Efficiency, Environment, Price: Regional Modeling of China’s Power Sector

Place: China • Date: 2005 • Partner: World Bank 

Project Summary

Over the next 15 years, China’s energy concerns will be dominated by the need to sustain 6 to 10 percent annual demand growth, while raising standards for human and ecological health. To reconcile and achieve these objectives will require deeper understanding of the complex linkages between economic activity, energy resources, and the environment. We propose the use of empirical GE models to elucidate energy-economy-environment interactions and inform more economically and socially effective polices.

Because of its fundamental economic importance, rapid expansion, and slow capital turnover, the power sector will be a salient component of China’s medium-term growth experience. Even conservative growth estimates imply that, over the next fifteen years, China must add generation that exceeds Europe’s entire installed capacity (850-900GW against 780GW for the 2004 EU). Changes in electricity prices have pervasive upstream (e.g., primary energy prices) and downstream (industry structure, consumption patterns, etc.) linkage effects, and technology choice ultimately determines patterns of resource use. In terms of technology adoption, fuel sources, and emission characteristics, investment decisions made now in China’s electricity sector will have economic and environmental implications lasting 30 to 50 years.

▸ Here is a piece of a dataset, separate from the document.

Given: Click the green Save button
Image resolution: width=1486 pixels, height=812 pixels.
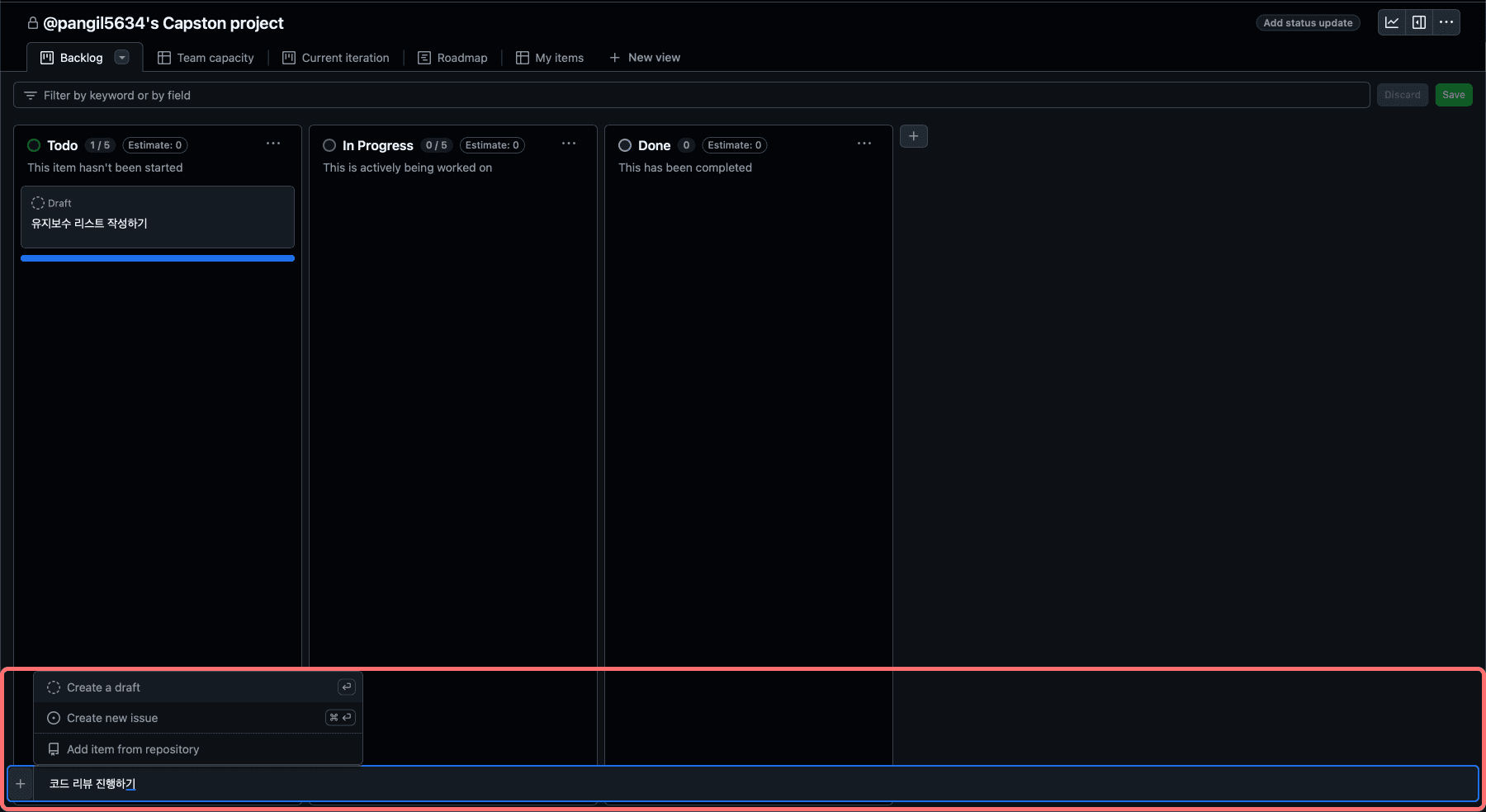Looking at the screenshot, I should 1454,95.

While macroeconomic trends can influence the electricity sector through overall growth and investment patterns, equally important are feedbacks from electricity policies to the rest of the economy. The sector is a highly regulated one and, and polices toward prices, investment, and technology can exert complex influences on the rest of the economy. Furthermore, energy and electricity markets in China exhibit significant segmentation. Although many of the country’s regional electricity grids have limited interconnection, China has not established a grid at the national level and is unlikely to have one serving up to half of GDP over the period under consideration. For the medium term, electricity sector markets will remain region specific, and policies need to take account of underlying heterogeneity in resource availability and service requirements.